Each record below should be written out again exactly.
○ ○ ○ ○
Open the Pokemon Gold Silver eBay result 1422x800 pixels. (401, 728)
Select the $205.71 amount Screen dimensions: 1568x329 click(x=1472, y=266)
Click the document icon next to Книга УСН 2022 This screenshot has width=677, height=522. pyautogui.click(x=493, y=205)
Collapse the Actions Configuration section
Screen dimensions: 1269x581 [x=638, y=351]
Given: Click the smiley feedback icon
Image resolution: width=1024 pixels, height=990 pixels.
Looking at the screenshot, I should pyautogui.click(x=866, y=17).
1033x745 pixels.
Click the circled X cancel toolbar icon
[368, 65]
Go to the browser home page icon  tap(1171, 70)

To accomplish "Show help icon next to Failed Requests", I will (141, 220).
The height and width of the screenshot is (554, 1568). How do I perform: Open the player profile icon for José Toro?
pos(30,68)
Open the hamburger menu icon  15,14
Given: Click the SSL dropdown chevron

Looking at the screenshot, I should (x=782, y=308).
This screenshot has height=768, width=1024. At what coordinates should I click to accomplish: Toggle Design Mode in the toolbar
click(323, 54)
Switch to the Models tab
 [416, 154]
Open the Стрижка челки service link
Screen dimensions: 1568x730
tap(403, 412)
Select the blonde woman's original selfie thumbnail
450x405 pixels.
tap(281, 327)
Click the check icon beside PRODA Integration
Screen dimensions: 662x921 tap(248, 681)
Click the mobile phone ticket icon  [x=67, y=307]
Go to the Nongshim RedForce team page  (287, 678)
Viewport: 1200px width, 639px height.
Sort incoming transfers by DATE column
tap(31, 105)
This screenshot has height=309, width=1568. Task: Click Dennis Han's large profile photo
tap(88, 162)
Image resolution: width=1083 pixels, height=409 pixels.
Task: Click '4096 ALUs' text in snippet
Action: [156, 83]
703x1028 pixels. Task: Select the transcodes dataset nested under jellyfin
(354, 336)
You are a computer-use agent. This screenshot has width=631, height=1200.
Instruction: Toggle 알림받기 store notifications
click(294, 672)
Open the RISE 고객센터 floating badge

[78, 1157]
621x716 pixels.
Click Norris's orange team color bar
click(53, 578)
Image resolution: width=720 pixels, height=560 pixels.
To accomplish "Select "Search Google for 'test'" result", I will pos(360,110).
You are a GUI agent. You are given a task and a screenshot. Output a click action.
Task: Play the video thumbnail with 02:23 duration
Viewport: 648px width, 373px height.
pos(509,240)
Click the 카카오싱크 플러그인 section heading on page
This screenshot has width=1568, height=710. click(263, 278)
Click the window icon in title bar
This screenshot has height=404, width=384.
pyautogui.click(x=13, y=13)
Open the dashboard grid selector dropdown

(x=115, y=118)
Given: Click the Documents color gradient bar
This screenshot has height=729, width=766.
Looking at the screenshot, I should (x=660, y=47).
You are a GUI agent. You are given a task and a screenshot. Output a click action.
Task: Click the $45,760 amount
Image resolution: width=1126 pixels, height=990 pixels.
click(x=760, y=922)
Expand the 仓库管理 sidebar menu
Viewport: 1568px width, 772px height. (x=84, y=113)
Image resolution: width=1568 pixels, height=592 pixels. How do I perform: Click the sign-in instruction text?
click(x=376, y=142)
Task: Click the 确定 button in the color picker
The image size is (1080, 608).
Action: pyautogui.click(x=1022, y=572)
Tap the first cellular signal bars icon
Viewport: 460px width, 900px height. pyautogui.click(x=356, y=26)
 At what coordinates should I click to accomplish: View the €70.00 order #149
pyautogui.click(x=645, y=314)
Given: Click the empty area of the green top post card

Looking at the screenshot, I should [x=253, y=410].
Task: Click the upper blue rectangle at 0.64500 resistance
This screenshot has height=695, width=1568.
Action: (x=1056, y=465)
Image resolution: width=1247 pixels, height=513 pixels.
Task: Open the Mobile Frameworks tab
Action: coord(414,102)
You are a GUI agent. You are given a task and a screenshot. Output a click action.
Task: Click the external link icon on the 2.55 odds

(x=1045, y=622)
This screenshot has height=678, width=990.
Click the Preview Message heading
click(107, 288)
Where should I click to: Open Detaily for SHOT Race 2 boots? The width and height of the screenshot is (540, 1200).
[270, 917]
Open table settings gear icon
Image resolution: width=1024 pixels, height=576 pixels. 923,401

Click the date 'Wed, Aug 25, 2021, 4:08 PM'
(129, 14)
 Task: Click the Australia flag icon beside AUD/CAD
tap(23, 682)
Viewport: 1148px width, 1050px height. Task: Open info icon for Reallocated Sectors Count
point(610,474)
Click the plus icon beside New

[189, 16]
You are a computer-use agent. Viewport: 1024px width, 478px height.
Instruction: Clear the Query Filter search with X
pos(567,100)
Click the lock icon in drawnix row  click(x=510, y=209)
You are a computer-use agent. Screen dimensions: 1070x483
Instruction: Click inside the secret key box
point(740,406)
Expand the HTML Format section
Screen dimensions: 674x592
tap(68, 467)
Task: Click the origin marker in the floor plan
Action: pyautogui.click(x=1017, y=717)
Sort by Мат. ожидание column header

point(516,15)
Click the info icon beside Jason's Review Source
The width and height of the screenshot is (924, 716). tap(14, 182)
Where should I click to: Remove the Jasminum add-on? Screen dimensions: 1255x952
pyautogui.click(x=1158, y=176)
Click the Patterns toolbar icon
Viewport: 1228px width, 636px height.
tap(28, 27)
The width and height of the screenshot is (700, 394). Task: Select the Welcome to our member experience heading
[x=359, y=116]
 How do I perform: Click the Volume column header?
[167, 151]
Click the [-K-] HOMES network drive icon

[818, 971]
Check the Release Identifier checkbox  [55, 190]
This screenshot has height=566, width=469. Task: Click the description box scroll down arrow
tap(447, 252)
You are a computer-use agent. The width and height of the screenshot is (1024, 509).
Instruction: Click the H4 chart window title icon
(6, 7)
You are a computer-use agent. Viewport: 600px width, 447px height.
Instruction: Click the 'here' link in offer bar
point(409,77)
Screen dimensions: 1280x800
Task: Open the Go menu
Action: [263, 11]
○ ○ ○ ○
• [TASK RESPONSE]
Open the Pokemon Gold Silver eBay result 1422x800 pixels. (401, 728)
Select the $205.71 amount Screen dimensions: 1568x329 click(x=1472, y=266)
Click the document icon next to Книга УСН 2022 This screenshot has width=677, height=522. pyautogui.click(x=493, y=205)
Collapse the Actions Configuration section
Screen dimensions: 1269x581 [x=638, y=351]
Given: Click the smiley feedback icon
Image resolution: width=1024 pixels, height=990 pixels.
Looking at the screenshot, I should pyautogui.click(x=866, y=17).
1033x745 pixels.
Click the circled X cancel toolbar icon
[368, 65]
Go to the browser home page icon  tap(1171, 70)

To accomplish "Show help icon next to Failed Requests", I will (141, 220).
The height and width of the screenshot is (554, 1568). How do I perform: Open the player profile icon for José Toro?
pos(30,68)
Open the hamburger menu icon  15,14
Given: Click the SSL dropdown chevron

Looking at the screenshot, I should (x=782, y=308).
This screenshot has height=768, width=1024. At what coordinates should I click to accomplish: Toggle Design Mode in the toolbar
click(323, 54)
Switch to the Models tab
 [416, 154]
Open the Стрижка челки service link
Screen dimensions: 1568x730
tap(403, 412)
Select the blonde woman's original selfie thumbnail
450x405 pixels.
tap(281, 327)
Click the check icon beside PRODA Integration
Screen dimensions: 662x921 tap(248, 681)
Click the mobile phone ticket icon  [x=67, y=307]
Go to the Nongshim RedForce team page  (287, 678)
Viewport: 1200px width, 639px height.
Sort incoming transfers by DATE column
tap(31, 105)
This screenshot has height=309, width=1568. Task: Click Dennis Han's large profile photo
tap(88, 162)
Image resolution: width=1083 pixels, height=409 pixels.
Task: Click '4096 ALUs' text in snippet
Action: [156, 83]
703x1028 pixels. Task: Select the transcodes dataset nested under jellyfin
(354, 336)
You are a computer-use agent. This screenshot has width=631, height=1200.
Instruction: Toggle 알림받기 store notifications
click(294, 672)
Open the RISE 고객센터 floating badge

[78, 1157]
621x716 pixels.
Click Norris's orange team color bar
click(53, 578)
Image resolution: width=720 pixels, height=560 pixels.
To accomplish "Select "Search Google for 'test'" result", I will pos(360,110).
You are a GUI agent. You are given a task and a screenshot. Output a click action.
Task: Play the video thumbnail with 02:23 duration
Viewport: 648px width, 373px height.
pos(509,240)
Click the 카카오싱크 플러그인 section heading on page
This screenshot has width=1568, height=710. click(263, 278)
Click the window icon in title bar
This screenshot has height=404, width=384.
pyautogui.click(x=13, y=13)
Open the dashboard grid selector dropdown

(x=115, y=118)
Given: Click the Documents color gradient bar
This screenshot has height=729, width=766.
Looking at the screenshot, I should (x=660, y=47).
You are a GUI agent. You are given a task and a screenshot. Output a click action.
Task: Click the $45,760 amount
Image resolution: width=1126 pixels, height=990 pixels.
click(x=760, y=922)
Expand the 仓库管理 sidebar menu
Viewport: 1568px width, 772px height. (x=84, y=113)
Image resolution: width=1568 pixels, height=592 pixels. How do I perform: Click the sign-in instruction text?
click(x=376, y=142)
Task: Click the 确定 button in the color picker
The image size is (1080, 608).
Action: pyautogui.click(x=1022, y=572)
Tap the first cellular signal bars icon
Viewport: 460px width, 900px height. pyautogui.click(x=356, y=26)
 At what coordinates should I click to accomplish: View the €70.00 order #149
pyautogui.click(x=645, y=314)
Given: Click the empty area of the green top post card

Looking at the screenshot, I should [x=253, y=410].
Task: Click the upper blue rectangle at 0.64500 resistance
This screenshot has height=695, width=1568.
Action: (x=1056, y=465)
Image resolution: width=1247 pixels, height=513 pixels.
Task: Open the Mobile Frameworks tab
Action: coord(414,102)
You are a GUI agent. You are given a task and a screenshot. Output a click action.
Task: Click the external link icon on the 2.55 odds

(x=1045, y=622)
This screenshot has height=678, width=990.
Click the Preview Message heading
click(107, 288)
Where should I click to: Open Detaily for SHOT Race 2 boots? The width and height of the screenshot is (540, 1200).
[270, 917]
Open table settings gear icon
Image resolution: width=1024 pixels, height=576 pixels. 923,401

Click the date 'Wed, Aug 25, 2021, 4:08 PM'
(129, 14)
 Task: Click the Australia flag icon beside AUD/CAD
tap(23, 682)
Viewport: 1148px width, 1050px height. Task: Open info icon for Reallocated Sectors Count
point(610,474)
Click the plus icon beside New

[189, 16]
You are a computer-use agent. Viewport: 1024px width, 478px height.
Instruction: Clear the Query Filter search with X
pos(567,100)
Click the lock icon in drawnix row  click(x=510, y=209)
You are a computer-use agent. Screen dimensions: 1070x483
Instruction: Click inside the secret key box
point(740,406)
Expand the HTML Format section
Screen dimensions: 674x592
tap(68, 467)
Task: Click the origin marker in the floor plan
Action: pyautogui.click(x=1017, y=717)
Sort by Мат. ожидание column header

point(516,15)
Click the info icon beside Jason's Review Source
The width and height of the screenshot is (924, 716). tap(14, 182)
Where should I click to: Remove the Jasminum add-on? Screen dimensions: 1255x952
pyautogui.click(x=1158, y=176)
Click the Patterns toolbar icon
Viewport: 1228px width, 636px height.
tap(28, 27)
The width and height of the screenshot is (700, 394). Task: Select the Welcome to our member experience heading
[x=359, y=116]
 How do I perform: Click the Volume column header?
[167, 151]
Click the [-K-] HOMES network drive icon

[818, 971]
Check the Release Identifier checkbox  [55, 190]
This screenshot has height=566, width=469. Task: Click the description box scroll down arrow
tap(447, 252)
You are a computer-use agent. The width and height of the screenshot is (1024, 509).
Instruction: Click the H4 chart window title icon
(6, 7)
You are a computer-use agent. Viewport: 600px width, 447px height.
Instruction: Click the 'here' link in offer bar
point(409,77)
Screen dimensions: 1280x800
Task: Open the Go menu
Action: [263, 11]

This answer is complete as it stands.